**DATASET EXCERPTS**
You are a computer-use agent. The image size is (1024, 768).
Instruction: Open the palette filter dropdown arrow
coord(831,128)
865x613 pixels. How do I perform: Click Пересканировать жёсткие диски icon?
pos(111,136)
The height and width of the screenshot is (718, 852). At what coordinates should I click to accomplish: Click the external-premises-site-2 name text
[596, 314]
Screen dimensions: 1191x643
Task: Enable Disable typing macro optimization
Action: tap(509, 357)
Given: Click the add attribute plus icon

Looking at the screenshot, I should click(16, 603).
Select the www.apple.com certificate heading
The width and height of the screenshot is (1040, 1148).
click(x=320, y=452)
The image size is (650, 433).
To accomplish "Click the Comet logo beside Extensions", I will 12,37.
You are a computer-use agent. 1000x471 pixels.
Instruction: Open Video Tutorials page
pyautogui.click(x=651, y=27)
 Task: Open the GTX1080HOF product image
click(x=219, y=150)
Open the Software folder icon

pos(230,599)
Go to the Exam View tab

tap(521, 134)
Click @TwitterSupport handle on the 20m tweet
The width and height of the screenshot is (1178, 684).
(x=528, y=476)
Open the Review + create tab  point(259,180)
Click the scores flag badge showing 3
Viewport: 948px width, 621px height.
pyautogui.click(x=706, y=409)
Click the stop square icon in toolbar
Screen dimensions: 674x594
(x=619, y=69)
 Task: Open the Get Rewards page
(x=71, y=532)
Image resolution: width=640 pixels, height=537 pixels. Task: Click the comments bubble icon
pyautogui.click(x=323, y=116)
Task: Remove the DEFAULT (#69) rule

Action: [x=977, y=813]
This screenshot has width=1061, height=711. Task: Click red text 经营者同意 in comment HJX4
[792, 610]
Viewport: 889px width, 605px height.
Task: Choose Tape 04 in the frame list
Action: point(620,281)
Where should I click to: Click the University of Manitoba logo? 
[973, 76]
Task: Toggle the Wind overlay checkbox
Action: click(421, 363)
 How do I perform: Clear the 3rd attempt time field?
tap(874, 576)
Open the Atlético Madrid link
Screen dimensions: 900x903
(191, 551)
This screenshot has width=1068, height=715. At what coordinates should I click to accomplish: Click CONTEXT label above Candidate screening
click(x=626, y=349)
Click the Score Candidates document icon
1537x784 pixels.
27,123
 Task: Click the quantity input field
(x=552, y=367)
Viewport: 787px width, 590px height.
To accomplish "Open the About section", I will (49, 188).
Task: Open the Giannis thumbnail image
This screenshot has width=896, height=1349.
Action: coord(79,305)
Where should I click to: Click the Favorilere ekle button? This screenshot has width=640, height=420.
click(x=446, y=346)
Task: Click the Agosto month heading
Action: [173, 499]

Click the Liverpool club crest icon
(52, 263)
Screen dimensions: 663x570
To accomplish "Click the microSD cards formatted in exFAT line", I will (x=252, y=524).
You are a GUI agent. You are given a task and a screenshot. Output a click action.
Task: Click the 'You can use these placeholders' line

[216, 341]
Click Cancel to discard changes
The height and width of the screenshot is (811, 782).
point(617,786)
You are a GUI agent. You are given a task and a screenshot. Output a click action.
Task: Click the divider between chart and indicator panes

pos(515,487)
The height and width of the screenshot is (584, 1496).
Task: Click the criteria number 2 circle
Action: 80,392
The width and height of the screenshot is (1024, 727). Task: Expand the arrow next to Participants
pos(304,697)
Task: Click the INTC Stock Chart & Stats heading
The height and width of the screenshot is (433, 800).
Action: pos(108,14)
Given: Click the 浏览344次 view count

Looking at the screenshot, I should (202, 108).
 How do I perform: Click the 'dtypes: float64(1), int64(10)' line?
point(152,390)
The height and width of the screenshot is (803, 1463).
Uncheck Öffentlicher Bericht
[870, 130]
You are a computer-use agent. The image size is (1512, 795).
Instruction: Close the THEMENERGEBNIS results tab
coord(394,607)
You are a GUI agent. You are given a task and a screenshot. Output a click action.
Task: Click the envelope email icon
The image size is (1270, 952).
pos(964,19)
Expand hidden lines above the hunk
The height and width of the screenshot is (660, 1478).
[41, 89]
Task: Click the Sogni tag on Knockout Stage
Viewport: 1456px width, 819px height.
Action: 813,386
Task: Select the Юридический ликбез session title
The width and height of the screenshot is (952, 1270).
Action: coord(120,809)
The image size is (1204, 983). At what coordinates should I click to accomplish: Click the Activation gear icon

**INSTRUCTIONS FOR THE TASK**
Among the lines of the material, find those holding the word "computer" and return them.

**PROBLEM SOLUTION**
You are a computer-use agent. The image size is (1024, 768).
You are a computer-use agent. 1000x471 pixels.
You are a computer-use agent. The image size is (1512, 795).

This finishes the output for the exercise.